Modern graph databases often represent dynamic systems: applications evolving over time, relationships appearing and disappearing, and entities acquiring new attributes as data changes.
When the underlying graph is user-facing, maintaining a complete history of nodes and relationships becomes a critical capability.

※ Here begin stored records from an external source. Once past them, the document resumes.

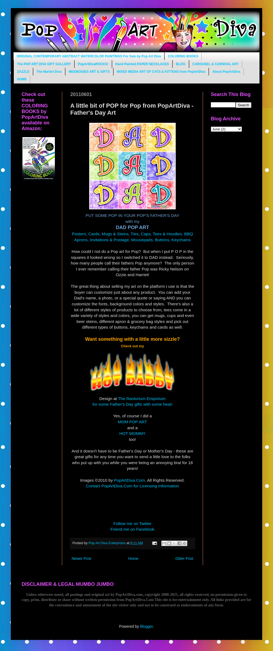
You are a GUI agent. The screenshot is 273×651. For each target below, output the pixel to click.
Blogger (146, 626)
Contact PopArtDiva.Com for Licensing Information (132, 486)
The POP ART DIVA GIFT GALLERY (44, 64)
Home (133, 558)
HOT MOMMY (132, 433)
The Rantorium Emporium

This article presents a production-grade, bitemporal versioning model for Neo4j, supporting:
- Accurate historical reconstruction
- Time-travel queries
- Temporal relationship tracking
- Efficient ingestion
- Minimal impact on existing “current” queries
The approach is designed for high-read systems where graph state changes incrementally and users must view data at any point in time.
1. Design Goals
A temporal graph versioning system must satisfy the following constraints:
1.1 Minimal disruption to existing queries
Everyday queries (fetching the “current” graph) must remain simple:
MATCH (n) WHERE NOT n:Deleted
MATCH ()-[r]->() WHERE r.Status = "Active"
No complex temporal logic in the majority of queries.
1.2 Complete bitemporal representation
Every node or relationship must encode:
StartDate — when it became valid
EndDate — when it stopped being valid (NULL = current)
This enables time-travel queries and historical reconstruction.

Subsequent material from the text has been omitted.